All agents here includes God Himself. His Omnipotence means power to do all that is intrinsically possible, not to do the intrinsically impossible. You may attribute miracles to Him, but not nonsense. This is no limit to His power. If you choose to say God can give a creature free will and at the same time withhold free will from it, you have not succeeded in saying anything about God: meaningless combinations of words do not suddenly acquire meaning simply because we prefix to them the two other words God can. It remains true that all things are possible with God: the intrinsic impossibilities are not things but nonentities. It is no more possible for God than for the weakest of His creatures to carry out both of two mutually exclusive alternatives; not because His power meets an obstacle, but because nonsense remains nonsense even when we talk it about God.
It should, however, be remembered that human reasoners often make mistakes, either by arguing from false data or by inadvertence in the argument itself. We may thus come to think things possible which are really impossible, and vice versa.fn2 We ought, therefore, to use great caution in defining those intrinsic impossibilities which even Omnipotence cannot perform. What follows is to be regarded less as an assertion of what they are than a sample of what they might be like.
The inexorable laws of Nature which operate in defiance of human suffering or desert, which are not turned aside by prayer, seem, at first sight, to furnish a strong argument against the goodness and power of God. I am going to submit that not even Omnipotence could create a society of free souls without at the same time creating a relatively independent and inexorable Nature.

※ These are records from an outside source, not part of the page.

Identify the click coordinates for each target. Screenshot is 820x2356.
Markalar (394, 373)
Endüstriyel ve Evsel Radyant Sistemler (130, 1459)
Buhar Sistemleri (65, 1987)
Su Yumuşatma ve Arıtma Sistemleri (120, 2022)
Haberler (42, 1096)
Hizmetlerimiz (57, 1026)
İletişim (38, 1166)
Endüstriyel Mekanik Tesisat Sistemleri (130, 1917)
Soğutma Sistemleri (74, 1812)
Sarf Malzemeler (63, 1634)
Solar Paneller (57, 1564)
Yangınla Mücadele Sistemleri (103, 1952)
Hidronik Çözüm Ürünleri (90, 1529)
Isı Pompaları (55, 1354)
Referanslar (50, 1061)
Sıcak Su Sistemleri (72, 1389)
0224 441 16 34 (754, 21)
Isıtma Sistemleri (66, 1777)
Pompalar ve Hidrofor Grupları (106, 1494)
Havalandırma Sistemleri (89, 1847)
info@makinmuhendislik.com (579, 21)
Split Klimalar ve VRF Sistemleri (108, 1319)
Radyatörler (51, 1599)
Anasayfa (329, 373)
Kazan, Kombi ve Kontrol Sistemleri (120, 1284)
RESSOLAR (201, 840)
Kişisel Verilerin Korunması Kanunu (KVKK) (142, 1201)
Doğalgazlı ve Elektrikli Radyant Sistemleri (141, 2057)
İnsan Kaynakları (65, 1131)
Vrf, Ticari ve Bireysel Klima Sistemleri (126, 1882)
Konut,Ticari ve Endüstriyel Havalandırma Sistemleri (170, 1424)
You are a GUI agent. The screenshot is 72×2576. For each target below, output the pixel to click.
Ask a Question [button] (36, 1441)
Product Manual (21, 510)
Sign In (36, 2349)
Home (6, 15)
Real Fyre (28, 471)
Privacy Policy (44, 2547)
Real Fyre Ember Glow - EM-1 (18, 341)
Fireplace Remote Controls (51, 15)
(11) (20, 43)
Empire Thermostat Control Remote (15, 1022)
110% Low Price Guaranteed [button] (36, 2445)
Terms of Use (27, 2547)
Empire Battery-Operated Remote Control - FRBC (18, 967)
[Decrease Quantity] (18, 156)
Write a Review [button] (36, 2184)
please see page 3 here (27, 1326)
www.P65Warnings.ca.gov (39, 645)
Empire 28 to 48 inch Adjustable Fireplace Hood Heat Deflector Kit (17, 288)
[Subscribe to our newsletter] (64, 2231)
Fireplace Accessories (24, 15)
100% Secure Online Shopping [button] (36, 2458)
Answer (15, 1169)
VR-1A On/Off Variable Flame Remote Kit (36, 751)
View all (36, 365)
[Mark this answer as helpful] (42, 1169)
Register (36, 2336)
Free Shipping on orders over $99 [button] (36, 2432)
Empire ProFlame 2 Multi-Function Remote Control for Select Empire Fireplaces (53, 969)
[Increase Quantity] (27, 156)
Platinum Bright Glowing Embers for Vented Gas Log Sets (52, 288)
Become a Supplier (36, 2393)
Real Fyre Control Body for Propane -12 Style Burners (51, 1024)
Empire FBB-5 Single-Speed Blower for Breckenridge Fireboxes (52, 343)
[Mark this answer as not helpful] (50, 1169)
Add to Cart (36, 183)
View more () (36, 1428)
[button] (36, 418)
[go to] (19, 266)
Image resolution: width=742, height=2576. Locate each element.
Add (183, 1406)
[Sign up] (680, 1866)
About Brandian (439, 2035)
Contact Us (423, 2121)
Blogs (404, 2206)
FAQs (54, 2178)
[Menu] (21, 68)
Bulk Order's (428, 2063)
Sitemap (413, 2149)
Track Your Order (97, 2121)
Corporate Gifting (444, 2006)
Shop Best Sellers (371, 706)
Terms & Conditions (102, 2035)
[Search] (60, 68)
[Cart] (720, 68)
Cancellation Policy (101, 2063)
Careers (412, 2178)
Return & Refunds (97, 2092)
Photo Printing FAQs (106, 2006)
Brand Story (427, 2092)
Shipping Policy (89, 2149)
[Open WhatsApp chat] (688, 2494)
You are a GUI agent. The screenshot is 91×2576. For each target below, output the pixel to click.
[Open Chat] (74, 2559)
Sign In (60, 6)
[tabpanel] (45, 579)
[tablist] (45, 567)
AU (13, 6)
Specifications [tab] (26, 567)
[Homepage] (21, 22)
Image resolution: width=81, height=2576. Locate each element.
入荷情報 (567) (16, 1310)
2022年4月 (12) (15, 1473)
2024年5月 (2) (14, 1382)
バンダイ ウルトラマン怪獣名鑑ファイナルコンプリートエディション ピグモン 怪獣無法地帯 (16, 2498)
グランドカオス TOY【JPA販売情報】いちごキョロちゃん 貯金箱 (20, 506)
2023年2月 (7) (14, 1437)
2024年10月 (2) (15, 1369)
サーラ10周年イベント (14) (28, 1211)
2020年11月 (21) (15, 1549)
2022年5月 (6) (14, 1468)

There is no reason to suppose that self-consciousness, the recognition of a creature by itself as a self, can exist except in contrast with an other, a something which is not the self. It is against an environment and preferably a social environment, an environment of other selves, that the awareness of Myself stands out. This would raise a difficulty about the consciousness of God if we were mere theists: being Christians, we learn from the doctrine of the Blessed Trinity that something analogous to society exists within the Divine being from all eternitythat God is Love, not merely in the sense of being the
Platonic form of love, but because, within Him, the concrete reciprocities of love exist before all worlds and are thence derived to the creatures.
Again, the freedom of a creature must mean freedom to choose: and choice implies the existence of things to choose between. A creature with no environment would have no choices to make: so that freedom, like self-consciousness (if they are not, indeed, the same thing), again demands the presence to the self of something other than the self.
The minimum condition of self-consciousness and freedom, then, would be that the creature should apprehend God and, therefore, itself as distinct from God. It is possible that such creatures exist, aware of God and themselves, but of no fellow-creatures. If so, their freedom is simply that of making a single naked choiceof loving God more than the self or the self more than God. But a life so reduced to essentials is not imaginable to us. As soon as we attempt to introduce the mutual knowledge of fellow-creatures we run up against the necessity of Nature.
People often talk as if nothing were easier than for two naked minds to meet or become aware of each other. But I see no possibility of their doing so except in a common medium which forms their external world or environment. Even our vague attempt to imagine such a meeting between disembodied spirits usually slips in surreptitiously the idea of, at least, a common space and common time, to give the co- in co-existence a meaning: and space and time are already an environment. But more than this is required. If your thoughts and passions were directly present to me, like my own, without any mark of externality or otherness, how should I distinguish them from mine? And what thoughts or passions could we begin to have without objects to think and feel about? Nay, could I even begin to have the conception of external and other unless I had experience of an external world? You may reply, as a Christian, that God (and Satan) do, in fact, affect my consciousness in this direct way without signs of externality. Yes: and the result is that most people remain ignorant of the existence of both. We may therefore suppose that if human souls affected one another directly and immaterially, it would be a rare triumph of faith and insight for any one of them to believe in the existence of the others. It would be harder for me to know my neighbour under such conditions than it now is for me to know God: for in recognising the impact of God upon me I am now helped by things that reach me through the external world, such as the tradition of the Church, Holy Scripture, and the conversation of religious friends. What we need for human society is exactly what we havea neutral something, neither you nor I, which we can both manipulate so as to make signs to each other. I can talk to you because we can both set up sound-waves in the common air between us. Matter, which keeps souls apart, also brings them together. It enables each of us to have an outside as well as an inside, so that what are acts of will and thought for you are noises and glances for me; you are enabled not only to be, but to appear: and hence I have the pleasure of making your acquaintance.